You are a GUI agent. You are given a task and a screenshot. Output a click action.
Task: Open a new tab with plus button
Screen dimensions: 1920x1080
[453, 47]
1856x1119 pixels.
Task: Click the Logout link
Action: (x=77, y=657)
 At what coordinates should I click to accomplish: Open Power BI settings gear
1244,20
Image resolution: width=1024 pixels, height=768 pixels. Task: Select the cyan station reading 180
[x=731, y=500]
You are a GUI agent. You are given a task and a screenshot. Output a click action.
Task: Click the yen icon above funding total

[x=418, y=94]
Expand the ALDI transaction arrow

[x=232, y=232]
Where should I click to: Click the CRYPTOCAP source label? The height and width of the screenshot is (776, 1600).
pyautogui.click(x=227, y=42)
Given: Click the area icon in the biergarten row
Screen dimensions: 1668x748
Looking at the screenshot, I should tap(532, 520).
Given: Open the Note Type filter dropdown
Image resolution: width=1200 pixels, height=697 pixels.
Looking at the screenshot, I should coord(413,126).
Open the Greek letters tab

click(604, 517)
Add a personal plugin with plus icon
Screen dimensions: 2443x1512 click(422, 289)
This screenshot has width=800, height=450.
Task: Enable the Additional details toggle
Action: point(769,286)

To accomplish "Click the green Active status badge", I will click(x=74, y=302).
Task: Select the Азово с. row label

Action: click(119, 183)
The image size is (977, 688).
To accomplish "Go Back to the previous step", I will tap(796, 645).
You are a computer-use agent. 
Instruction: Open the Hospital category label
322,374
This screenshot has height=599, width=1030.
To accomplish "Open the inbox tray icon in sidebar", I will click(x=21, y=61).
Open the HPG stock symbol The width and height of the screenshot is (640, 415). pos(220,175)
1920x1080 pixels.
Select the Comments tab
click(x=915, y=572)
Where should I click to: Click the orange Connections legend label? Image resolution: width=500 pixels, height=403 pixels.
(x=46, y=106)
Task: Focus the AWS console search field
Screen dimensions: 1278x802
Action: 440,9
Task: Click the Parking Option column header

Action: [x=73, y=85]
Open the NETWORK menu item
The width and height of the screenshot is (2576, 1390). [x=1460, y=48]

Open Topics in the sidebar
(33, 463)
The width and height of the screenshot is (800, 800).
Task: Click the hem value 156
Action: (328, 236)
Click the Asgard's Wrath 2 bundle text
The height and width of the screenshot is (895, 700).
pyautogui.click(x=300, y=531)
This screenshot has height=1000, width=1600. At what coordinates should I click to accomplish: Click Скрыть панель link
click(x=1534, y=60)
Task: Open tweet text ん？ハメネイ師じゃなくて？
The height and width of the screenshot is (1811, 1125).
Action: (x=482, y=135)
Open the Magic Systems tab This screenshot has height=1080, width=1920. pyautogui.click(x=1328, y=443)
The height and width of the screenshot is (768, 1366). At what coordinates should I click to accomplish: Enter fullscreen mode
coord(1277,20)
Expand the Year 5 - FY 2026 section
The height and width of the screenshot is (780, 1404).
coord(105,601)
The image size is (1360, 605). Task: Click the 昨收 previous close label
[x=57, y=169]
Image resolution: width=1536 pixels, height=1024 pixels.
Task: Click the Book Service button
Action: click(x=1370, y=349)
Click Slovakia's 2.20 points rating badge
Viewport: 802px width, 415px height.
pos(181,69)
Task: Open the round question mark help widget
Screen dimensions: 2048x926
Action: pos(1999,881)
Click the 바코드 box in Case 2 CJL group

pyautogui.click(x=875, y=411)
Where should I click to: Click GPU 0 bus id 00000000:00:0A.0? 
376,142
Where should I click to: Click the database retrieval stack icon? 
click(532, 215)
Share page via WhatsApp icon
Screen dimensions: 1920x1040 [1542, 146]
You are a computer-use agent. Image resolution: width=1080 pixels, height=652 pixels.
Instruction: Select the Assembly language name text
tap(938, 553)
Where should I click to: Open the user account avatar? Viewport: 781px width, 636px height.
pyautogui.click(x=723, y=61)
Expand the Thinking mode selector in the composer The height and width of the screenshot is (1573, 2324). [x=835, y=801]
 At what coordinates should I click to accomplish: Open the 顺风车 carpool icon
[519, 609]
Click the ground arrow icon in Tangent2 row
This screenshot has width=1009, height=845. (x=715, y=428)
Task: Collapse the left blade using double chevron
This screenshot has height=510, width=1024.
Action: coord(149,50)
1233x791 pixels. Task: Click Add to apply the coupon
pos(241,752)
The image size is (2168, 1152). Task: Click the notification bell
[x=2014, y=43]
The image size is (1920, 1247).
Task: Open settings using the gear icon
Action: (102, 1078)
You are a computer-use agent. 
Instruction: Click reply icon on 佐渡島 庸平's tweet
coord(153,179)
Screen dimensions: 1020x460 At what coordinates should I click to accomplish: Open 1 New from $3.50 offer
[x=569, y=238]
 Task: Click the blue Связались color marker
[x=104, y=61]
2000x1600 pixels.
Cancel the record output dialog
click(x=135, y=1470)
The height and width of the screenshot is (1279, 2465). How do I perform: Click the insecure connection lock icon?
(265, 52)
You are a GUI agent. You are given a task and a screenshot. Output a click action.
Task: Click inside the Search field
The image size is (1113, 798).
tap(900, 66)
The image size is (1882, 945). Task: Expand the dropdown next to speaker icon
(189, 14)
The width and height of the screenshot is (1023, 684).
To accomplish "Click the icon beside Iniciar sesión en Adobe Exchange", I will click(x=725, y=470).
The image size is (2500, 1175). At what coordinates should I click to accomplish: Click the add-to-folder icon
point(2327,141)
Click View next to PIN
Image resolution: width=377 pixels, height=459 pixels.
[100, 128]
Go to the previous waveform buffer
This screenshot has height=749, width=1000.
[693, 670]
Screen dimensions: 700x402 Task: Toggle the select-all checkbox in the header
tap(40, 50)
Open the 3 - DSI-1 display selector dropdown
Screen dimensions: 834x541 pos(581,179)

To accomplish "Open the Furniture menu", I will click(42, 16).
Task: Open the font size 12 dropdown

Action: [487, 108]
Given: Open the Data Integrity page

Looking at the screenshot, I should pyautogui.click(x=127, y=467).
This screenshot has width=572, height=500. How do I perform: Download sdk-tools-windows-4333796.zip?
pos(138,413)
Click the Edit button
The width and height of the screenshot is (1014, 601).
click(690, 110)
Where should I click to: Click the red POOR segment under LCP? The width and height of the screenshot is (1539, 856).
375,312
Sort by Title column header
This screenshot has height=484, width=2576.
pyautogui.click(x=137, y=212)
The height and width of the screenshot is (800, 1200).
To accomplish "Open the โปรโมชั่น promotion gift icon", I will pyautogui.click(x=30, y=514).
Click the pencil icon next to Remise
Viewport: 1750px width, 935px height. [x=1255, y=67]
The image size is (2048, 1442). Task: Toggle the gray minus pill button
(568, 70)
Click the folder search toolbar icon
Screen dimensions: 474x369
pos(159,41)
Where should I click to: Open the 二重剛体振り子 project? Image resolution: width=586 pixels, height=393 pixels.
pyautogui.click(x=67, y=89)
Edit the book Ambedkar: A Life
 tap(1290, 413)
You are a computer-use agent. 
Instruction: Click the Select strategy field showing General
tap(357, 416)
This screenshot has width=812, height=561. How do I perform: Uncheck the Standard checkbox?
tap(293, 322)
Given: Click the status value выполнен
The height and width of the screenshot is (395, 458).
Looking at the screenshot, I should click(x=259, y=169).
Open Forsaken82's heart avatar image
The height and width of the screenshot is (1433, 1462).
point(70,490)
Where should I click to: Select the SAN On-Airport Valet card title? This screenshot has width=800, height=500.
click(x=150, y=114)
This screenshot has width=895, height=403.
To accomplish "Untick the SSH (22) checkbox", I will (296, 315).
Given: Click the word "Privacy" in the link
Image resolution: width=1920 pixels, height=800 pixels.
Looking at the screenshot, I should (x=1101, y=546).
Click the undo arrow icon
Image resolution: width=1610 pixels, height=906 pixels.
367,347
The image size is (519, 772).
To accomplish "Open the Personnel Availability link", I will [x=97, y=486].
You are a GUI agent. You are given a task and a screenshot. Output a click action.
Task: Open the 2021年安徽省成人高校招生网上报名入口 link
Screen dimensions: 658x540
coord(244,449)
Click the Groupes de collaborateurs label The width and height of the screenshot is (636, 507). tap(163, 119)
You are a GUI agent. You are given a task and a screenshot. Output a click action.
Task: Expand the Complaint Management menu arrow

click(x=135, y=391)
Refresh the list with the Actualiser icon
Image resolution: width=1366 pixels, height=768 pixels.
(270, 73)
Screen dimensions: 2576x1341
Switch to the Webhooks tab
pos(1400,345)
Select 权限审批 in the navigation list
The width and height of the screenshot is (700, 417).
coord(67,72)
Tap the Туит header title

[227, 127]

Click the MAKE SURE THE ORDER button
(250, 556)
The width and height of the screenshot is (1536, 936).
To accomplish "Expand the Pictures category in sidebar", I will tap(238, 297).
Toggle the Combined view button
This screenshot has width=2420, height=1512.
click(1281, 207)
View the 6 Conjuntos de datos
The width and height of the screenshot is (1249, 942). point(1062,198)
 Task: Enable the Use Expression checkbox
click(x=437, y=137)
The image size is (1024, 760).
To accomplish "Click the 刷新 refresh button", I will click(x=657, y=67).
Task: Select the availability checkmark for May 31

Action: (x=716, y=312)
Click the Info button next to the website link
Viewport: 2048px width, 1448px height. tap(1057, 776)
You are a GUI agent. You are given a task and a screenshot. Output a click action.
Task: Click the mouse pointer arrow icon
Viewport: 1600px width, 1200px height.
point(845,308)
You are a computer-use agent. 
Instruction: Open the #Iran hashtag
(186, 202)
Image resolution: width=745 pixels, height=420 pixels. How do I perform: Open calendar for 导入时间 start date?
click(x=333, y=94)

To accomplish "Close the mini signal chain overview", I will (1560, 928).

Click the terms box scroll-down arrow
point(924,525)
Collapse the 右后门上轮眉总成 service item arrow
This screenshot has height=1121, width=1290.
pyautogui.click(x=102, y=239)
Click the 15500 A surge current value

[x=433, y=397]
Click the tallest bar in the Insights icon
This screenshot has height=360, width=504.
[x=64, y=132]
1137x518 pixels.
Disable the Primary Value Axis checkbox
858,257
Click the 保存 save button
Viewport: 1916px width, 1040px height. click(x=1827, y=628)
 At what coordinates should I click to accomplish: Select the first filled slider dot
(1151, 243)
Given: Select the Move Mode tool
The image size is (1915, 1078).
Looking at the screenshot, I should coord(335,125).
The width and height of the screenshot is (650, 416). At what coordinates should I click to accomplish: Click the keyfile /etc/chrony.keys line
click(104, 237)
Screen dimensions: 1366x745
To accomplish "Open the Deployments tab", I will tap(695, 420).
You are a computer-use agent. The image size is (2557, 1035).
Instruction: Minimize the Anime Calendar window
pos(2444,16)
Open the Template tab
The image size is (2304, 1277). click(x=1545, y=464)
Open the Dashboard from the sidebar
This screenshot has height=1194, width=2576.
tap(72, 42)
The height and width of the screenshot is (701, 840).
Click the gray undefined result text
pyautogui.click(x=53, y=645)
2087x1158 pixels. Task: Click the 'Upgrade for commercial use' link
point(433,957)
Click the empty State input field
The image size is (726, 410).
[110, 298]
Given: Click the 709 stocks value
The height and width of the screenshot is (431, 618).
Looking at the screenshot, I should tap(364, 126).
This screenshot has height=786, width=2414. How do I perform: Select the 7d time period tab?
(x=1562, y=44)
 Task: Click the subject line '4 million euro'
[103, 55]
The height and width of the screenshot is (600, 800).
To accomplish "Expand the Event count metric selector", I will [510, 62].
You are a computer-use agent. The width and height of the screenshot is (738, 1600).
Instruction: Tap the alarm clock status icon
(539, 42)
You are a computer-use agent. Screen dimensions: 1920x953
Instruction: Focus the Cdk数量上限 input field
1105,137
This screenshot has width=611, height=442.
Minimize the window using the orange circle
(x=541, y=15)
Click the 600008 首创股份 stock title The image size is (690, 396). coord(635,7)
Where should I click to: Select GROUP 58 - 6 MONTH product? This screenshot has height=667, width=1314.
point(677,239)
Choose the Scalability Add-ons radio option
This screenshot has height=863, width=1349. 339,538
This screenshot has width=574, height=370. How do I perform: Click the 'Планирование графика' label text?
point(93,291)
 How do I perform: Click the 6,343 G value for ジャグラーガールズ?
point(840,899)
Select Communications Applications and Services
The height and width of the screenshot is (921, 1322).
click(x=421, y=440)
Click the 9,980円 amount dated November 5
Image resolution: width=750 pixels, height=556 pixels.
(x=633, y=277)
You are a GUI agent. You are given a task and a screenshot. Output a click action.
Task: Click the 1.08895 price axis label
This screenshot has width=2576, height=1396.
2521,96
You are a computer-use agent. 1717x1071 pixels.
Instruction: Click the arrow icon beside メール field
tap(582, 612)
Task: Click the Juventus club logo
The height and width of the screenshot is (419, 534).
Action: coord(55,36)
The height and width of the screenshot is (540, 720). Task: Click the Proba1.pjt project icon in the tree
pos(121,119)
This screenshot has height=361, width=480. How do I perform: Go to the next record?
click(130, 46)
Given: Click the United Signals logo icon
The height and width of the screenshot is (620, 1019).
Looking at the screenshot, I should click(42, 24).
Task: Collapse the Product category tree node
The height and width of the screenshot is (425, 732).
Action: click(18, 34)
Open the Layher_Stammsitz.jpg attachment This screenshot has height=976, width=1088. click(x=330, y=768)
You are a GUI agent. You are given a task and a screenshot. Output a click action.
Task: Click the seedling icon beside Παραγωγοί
☆ ☆ ☆ ☆ ☆
INSTRUCTION: Copy the rows out word for word, starting at the line that contains "1920x1080 pixels." and stopping after the line that contains "The width and height of the screenshot is (2576, 1390).".

ANSWER TO THE EXERCISE:
1920x1080 pixels.
Select the Comments tab
click(x=915, y=572)
Where should I click to: Click the orange Connections legend label? Image resolution: width=500 pixels, height=403 pixels.
(x=46, y=106)
Task: Focus the AWS console search field
Screen dimensions: 1278x802
Action: 440,9
Task: Click the Parking Option column header

Action: [x=73, y=85]
Open the NETWORK menu item
The width and height of the screenshot is (2576, 1390). [x=1460, y=48]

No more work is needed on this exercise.